| Work to complete |
Return each line of the records holding the string "named".

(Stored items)
__________

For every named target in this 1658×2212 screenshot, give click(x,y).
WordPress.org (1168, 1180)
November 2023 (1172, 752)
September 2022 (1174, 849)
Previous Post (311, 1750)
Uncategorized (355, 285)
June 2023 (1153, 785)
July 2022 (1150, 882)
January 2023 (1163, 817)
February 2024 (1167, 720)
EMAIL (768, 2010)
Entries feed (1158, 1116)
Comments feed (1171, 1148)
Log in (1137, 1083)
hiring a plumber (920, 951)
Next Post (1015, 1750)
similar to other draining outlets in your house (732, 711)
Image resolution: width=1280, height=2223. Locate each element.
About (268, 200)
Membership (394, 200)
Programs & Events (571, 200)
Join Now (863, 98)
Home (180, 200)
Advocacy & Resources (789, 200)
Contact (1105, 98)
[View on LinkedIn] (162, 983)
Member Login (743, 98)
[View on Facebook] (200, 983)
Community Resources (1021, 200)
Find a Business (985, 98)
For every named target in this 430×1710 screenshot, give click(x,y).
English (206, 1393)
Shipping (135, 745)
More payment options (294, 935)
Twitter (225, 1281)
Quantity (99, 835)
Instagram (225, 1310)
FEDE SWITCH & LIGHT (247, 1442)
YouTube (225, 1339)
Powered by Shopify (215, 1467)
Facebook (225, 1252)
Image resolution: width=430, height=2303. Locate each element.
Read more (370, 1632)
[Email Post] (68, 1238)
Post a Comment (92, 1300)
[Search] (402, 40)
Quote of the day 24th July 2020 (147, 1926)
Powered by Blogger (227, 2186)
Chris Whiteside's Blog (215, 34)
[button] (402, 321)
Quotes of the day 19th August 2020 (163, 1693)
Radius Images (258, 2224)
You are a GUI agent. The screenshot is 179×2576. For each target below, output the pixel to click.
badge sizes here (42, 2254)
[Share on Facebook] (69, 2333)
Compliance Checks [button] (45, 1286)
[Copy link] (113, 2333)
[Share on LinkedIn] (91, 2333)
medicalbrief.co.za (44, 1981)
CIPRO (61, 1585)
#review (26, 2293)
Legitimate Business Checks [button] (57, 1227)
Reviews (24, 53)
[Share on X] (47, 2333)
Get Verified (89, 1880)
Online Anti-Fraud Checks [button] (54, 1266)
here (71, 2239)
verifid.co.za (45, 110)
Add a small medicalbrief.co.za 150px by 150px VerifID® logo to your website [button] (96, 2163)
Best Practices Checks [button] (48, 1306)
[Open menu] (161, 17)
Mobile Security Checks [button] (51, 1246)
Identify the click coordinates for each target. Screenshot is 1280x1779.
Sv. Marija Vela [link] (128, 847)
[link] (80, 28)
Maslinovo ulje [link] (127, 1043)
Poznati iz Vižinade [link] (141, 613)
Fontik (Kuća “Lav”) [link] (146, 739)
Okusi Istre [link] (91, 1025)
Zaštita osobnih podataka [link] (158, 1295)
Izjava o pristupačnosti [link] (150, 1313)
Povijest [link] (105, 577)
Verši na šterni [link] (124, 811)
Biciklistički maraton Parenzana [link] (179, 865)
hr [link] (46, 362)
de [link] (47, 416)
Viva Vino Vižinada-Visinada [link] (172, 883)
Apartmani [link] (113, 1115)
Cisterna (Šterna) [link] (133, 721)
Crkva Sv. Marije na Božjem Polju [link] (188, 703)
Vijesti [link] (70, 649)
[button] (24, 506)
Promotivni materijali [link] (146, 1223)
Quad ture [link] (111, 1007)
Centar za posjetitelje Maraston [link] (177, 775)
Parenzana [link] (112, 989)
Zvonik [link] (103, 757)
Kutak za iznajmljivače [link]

__________

| Exercise response |
For every named target in this 1658×2212 screenshot, give click(x,y).
For every named target in this 430×1710 screenshot, give click(x,y).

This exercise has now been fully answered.